HIPAA and BYOD: Bridging the Gap

There is no denying that technology has had a measurable impact on the healthcare industry, but not all of the changes have been positive. Recent data breaches have reignited focus on HIPAA compliance, especially among those healthcare organizations that allow their employees to “Bring Your Own Device” (BYOD). Healthcare professionals who use personal devices, (cell phones, laptops, tablets, etc.) to access sensitive electronic patient health information (e-PHI) risk violating the law’s strict privacy and security mandates.

A staff’s ability to access patient data from anywhere at any time improves productivity, flexibility and financials, but it also increases scrutiny of controls and regulations on the devices used to store such information. A Wisegate survey of senior IT professionals noted that “32 percent of respondents named data breaches and malware as their top threats and risks to their organization.” A 2016 survey from Crowd Research Partners found that “security (39 percent) and employee privacy (12 percent) are the biggest inhibitors of BYOD adoption.” 
So how are healthcare organizations combating this in order to implement a BYOD program that protects themselves and their patients? 

Some have implemented BYOD policies, using the HIPAA Security Rule as a guide. HIPAA regulations allow healthcare organizations to create BYOD policies to direct and control the use of personal devices to store patient information. The most commonly instituted policies include:

  • Device audits,
  • Multi-level authentication and security logins,
  • Self-locking options that trigger when a device is left inactive for a certain period of time,
  • Employee training on cyber-security.

Some organizations have also implemented Mobile Device Management platforms, which can remotely delete all stored data if a device is reported missing.

In addition to those policies, it is important that transmissions of e-PHI via cloud storage or file-sharing hosts are conducted through a secure, encrypted network. Since security risks and threats can change quickly, devices should undergo routine maintenance and regular updates of all security software.

Healthcare organizations are also urged to prepare for upcoming HIPAA audits by instituting policies and procedures (P&P) that enable them to attest to compliance with risk analyses and risk management mandates. This will help them to steer clear of any potential penalties associated with non-compliance.
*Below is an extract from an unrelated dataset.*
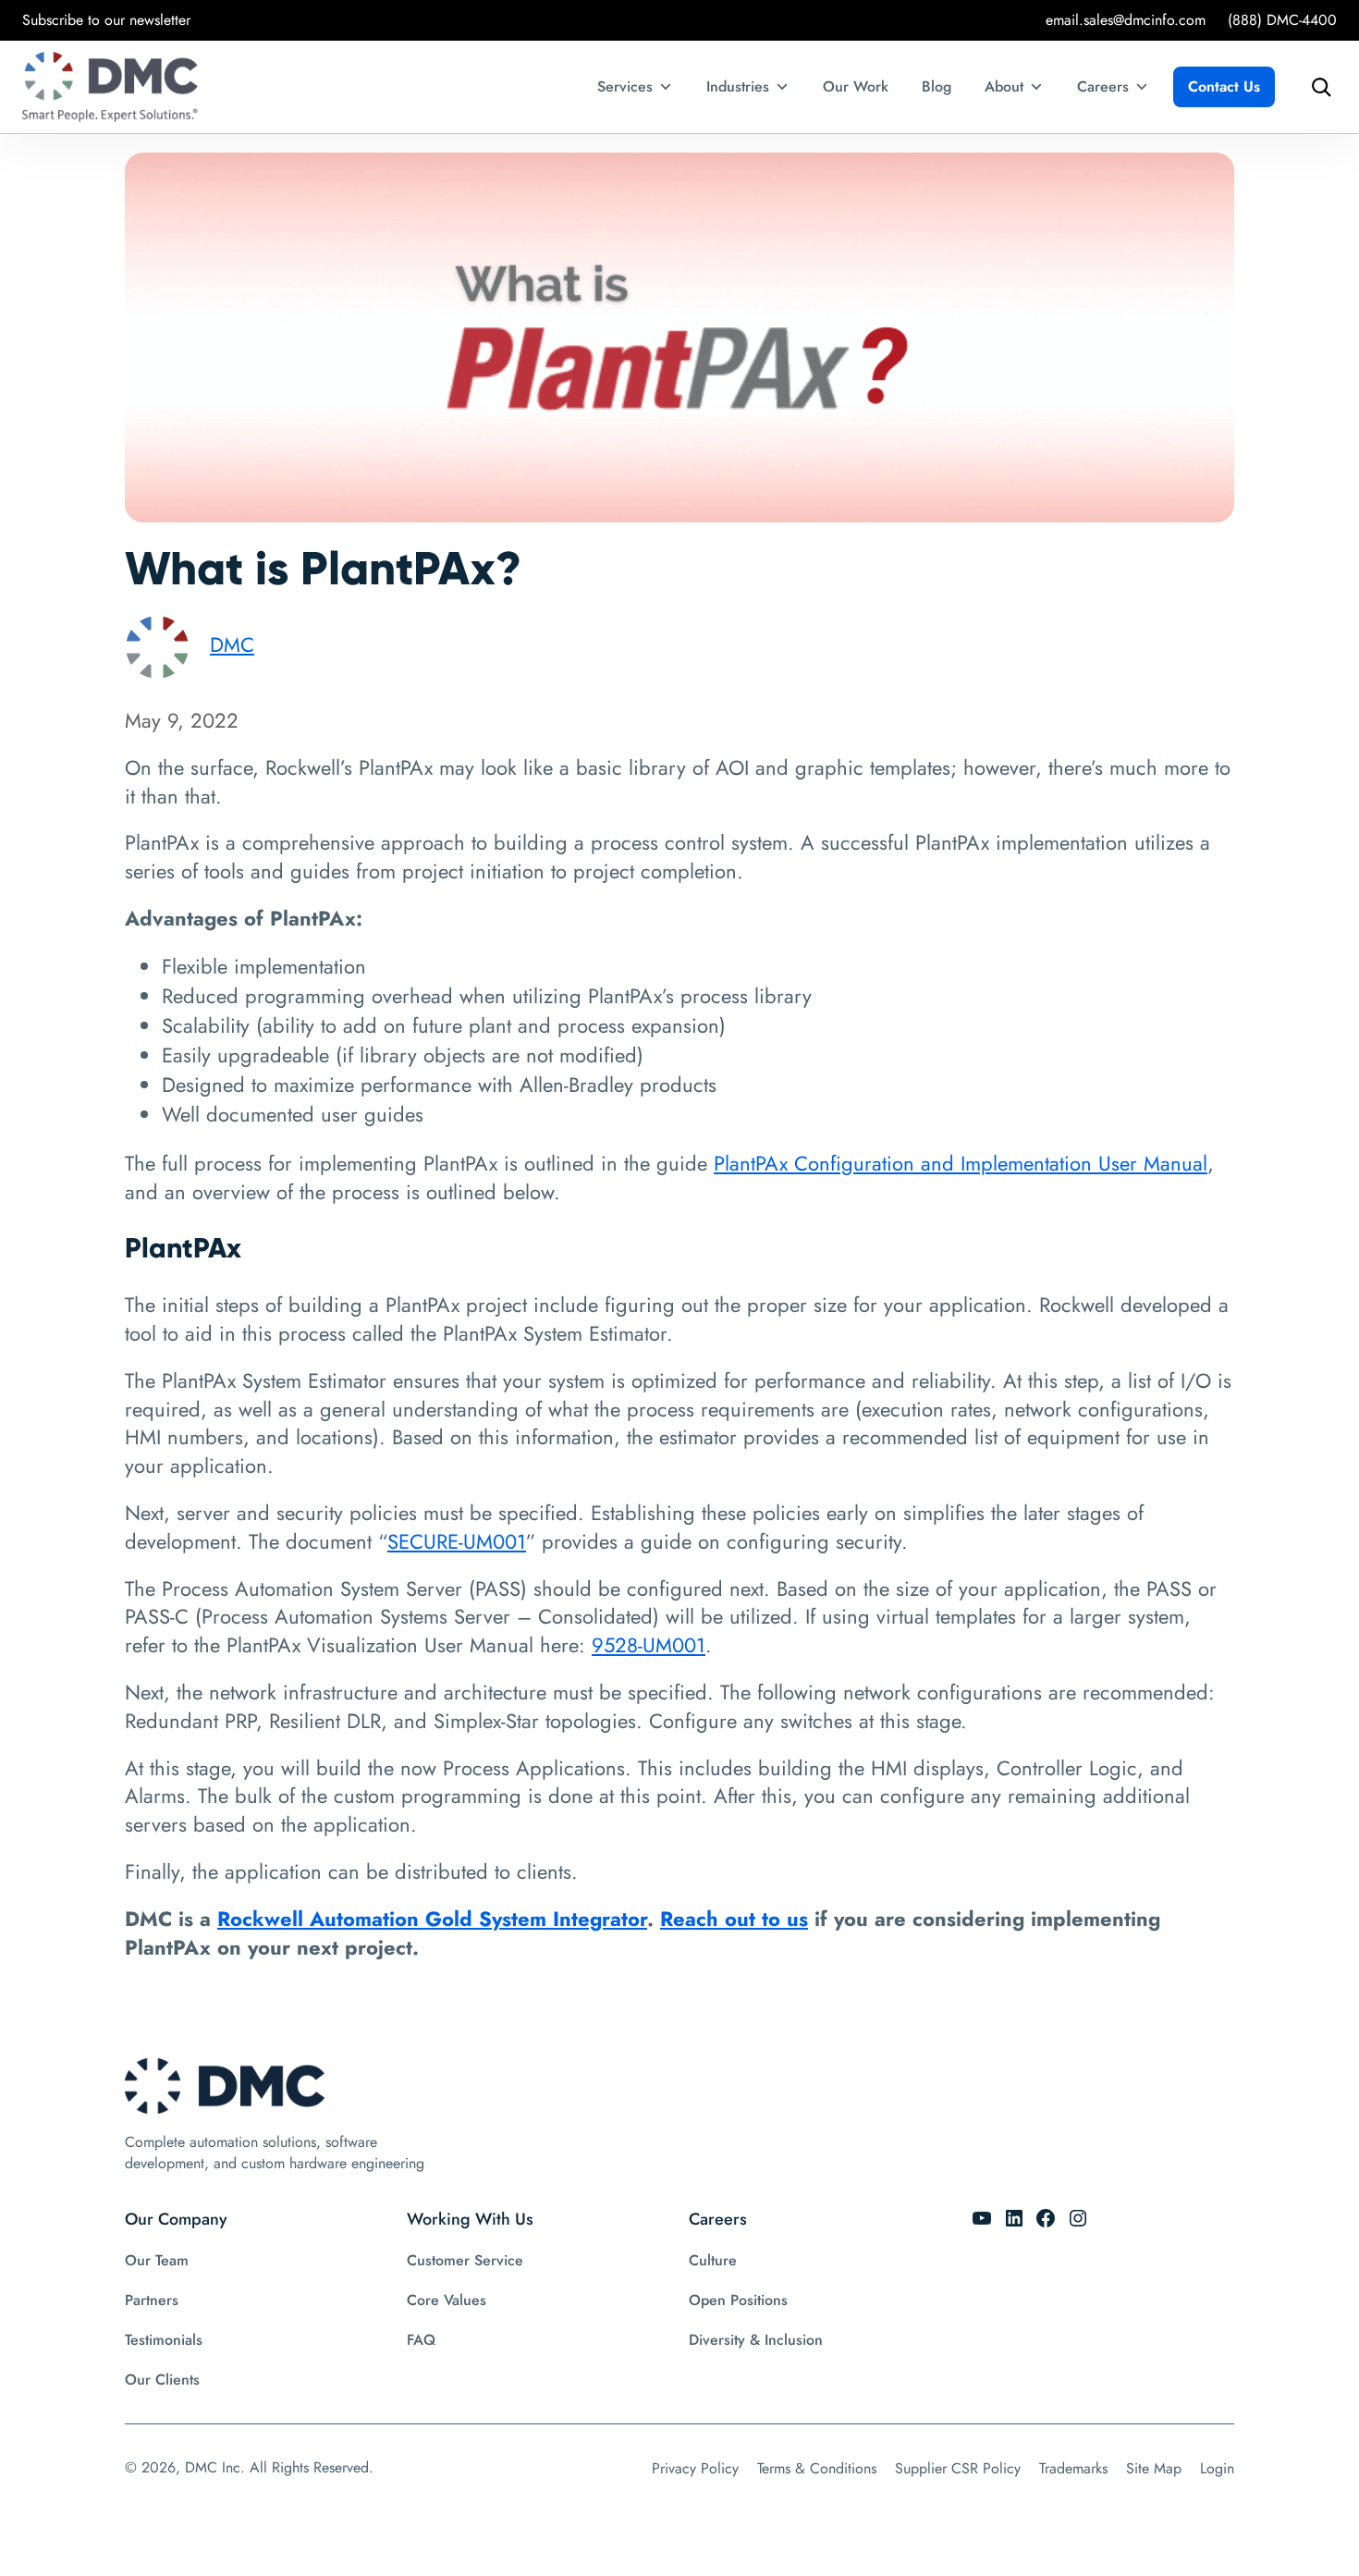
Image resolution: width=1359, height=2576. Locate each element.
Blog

Because the Office for Civil Rights (OCR), which will be conducting the audits later this year, is still in the process of sending out address verifications, organizations that have not yet put appropriate P&P in place still have time to do so. Along with P&Ps, OCR will also be looking for:

  • Notices of privacy practices,
  • Workforce Training and Education programs,
  • Breach notification system(s),
  • Individual rights to access PHI and e-PHI,
  • Privacy safeguards (paper shredders, locked cabinets, copiers with data storage, etc.).
     

In an industry where technology it both a benefit and potential risk, safeguarding e-PHI and ensuring regulatory compliance is of the utmost importance. Implementation of BYOD best practices and HIPAA compliance attestation is critical to the safety of e-PHI and the device owner’s personal data and should be in place prior to allowing access to the facility’s network.

When guided by implementing policies that protect all parties involved, BYOD can help facilitate information sharing in a permissible manner while aiding interoperability—without fear of a data breach.